Contextual question generation surprised us. We expected the output to be generic, but because the model holds the full evidence set in context, the questions were specific and usable. The assessor guidance notes were an iteration on the first version, which generated bare questions with no context. Those were close to useless in practice.
Where We Hit Walls
Sufficiency is the hardest problem. A control might have three supporting claims. Whether those claims constitute adequate evidence requires professional judgement that the model cannot replicate. We tried several approaches to automated sufficiency scoring, including confidence thresholds and claim-count heuristics. None of them were reliable enough to ship.

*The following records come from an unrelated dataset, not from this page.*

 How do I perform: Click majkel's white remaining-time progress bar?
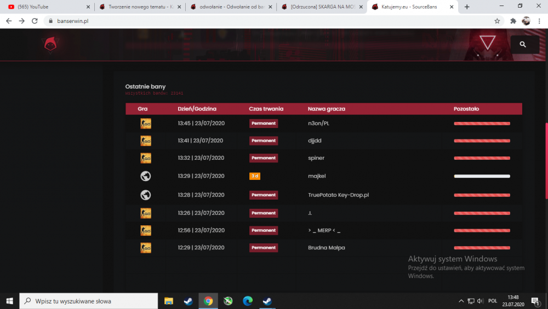click(x=482, y=176)

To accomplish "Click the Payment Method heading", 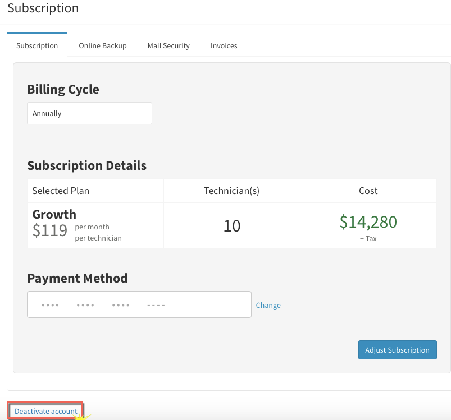I will click(78, 278).
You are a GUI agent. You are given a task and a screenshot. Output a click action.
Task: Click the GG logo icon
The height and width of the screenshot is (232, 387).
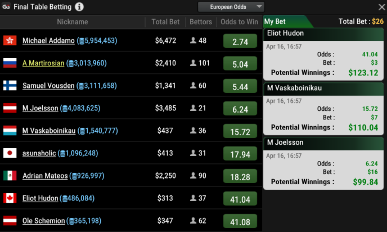(6, 7)
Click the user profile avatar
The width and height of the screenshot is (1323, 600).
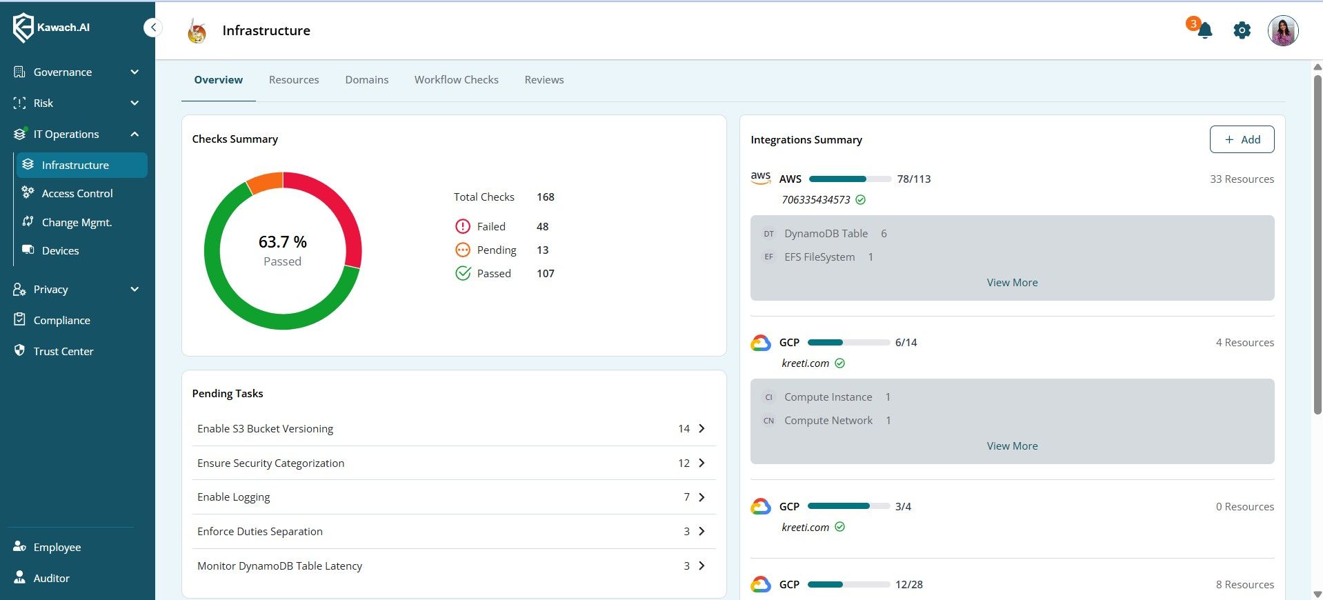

The assessor makes this call.
We also found that the model's framework mapping was only as good as the claim extraction. Early versions extracted too many low-quality claims, which created noise in the mapping. We spent significant time tuning the extraction pipeline to favour precision over recall. Fewer, higher-quality claims produced better mapping results than a larger volume of uncertain ones.
The other area where AI falls short is narrative. Translating technical findings into board-level recommendations that drive action is a fundamentally human skill. We experimented with report generation and the output was technically accurate but tonally flat. It read like a compliance document, not a strategic recommendation. We stopped pursuing automated report generation entirely.
The Broader Insight
This platform sits at the intersection of cybersecurity, AI, and software engineering. Building it required deep expertise in all three. We had to understand the assessment workflow intimately to know what to automate. We had to understand AI's strengths and limitations to avoid building something that produced confident nonsense. We had to understand software engineering to ship a product that actually works.
The Takeaway
AI can meaningfully augment cybersecurity assessment delivery. The technology works. But the harder problem, the one most organisations underestimate, is redesigning the workflow around what AI is actually good at. That is an engineering challenge, not a procurement one.